Couples experiencing fertility problems may no longer need a doctor’s appointment to have a man’s sperm count checked — a home sperm test will soon join the dozens of female fertility predictors already on drugstore shelves.

The $40 SpermCheck Fertility test is already being sold online by both Walgreen’s and CVS, and will be available in brick-and-mortar stores this spring.

“There is nothing like it on the shelf,” Maeve Egner of Fusion Marketing, the company hired to help market SpermCheck, told Bloomberg. “It’s plugging a gap.”

To use the kit, a man mixes his semen with a provided solution and drops it onto a test strip. A reddish line means a normal sperm count of more than 20 million per milliliter is detected, while no color on the strip indicates a negative result. If that happens, the kit’s instructions say the man “should consult a physician about a complete fertility evaluation.”
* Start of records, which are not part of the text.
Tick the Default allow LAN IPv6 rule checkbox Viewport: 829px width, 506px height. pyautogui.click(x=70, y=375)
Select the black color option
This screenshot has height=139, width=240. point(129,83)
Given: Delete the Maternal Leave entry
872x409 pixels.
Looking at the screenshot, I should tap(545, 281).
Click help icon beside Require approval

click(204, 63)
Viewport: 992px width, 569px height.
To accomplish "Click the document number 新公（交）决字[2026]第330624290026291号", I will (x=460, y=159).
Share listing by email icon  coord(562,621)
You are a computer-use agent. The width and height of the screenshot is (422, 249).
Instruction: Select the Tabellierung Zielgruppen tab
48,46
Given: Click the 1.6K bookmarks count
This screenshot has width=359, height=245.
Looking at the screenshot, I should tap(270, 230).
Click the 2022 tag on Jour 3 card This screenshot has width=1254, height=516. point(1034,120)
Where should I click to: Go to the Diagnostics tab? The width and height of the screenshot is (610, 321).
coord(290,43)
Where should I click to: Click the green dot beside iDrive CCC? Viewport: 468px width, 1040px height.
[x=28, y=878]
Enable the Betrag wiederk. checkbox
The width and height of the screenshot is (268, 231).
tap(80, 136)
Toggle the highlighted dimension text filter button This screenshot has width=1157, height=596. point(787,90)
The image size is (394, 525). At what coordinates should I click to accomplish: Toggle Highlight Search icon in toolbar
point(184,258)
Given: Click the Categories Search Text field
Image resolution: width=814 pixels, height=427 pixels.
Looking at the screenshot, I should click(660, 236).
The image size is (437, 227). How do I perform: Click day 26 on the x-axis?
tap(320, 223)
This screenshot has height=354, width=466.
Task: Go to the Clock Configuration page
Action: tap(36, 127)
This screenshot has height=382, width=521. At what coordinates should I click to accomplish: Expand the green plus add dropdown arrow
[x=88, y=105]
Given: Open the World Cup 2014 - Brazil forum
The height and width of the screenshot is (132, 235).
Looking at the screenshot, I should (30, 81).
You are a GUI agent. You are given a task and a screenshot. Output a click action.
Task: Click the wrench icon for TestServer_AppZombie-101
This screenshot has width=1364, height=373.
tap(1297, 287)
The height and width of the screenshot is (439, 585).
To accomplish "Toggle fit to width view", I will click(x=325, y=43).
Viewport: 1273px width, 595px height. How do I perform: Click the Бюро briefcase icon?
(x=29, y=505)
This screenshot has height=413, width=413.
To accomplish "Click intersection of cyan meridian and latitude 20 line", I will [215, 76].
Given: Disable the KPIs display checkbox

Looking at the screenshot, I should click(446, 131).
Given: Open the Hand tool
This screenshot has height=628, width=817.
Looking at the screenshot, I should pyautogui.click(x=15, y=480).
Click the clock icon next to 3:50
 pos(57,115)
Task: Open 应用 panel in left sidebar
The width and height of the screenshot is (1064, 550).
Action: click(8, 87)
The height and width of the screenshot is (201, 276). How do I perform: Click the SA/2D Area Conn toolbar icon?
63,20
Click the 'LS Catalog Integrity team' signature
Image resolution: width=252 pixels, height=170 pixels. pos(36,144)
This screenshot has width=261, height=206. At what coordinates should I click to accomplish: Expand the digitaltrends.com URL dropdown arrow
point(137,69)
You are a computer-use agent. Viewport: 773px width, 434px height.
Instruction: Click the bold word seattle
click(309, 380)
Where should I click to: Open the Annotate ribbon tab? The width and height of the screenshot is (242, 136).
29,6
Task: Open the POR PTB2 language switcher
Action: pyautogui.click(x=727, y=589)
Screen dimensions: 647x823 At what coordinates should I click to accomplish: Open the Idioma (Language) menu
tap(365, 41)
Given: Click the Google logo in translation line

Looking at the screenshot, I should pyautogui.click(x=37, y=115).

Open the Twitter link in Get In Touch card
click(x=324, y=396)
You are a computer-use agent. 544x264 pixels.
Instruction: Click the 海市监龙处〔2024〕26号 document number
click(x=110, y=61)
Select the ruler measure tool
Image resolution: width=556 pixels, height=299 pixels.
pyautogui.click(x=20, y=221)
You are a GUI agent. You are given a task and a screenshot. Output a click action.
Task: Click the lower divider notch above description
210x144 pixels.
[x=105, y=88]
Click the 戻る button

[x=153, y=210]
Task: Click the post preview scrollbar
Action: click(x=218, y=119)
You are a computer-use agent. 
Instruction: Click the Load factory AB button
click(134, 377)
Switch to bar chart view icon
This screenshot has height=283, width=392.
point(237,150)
Compared with lab tests, studies show SpermCheck Fertility is correct 96 percent of the time, but some doctors say sperm count is only one component of male fertility. Sperm shape and mobility and the volume of ejaculate can be just as important.

“The biggest risk of this test is that a guy who gets a very low sperm count might panic and end up getting more intervention than he really needed,” Dr. James Goldfarb, a fertility specialist at UH Case Medical Center in Cleveland, told ABCNews, adding that since sperm counts can vary widely from week to week, false negatives might needlessly scare some couples.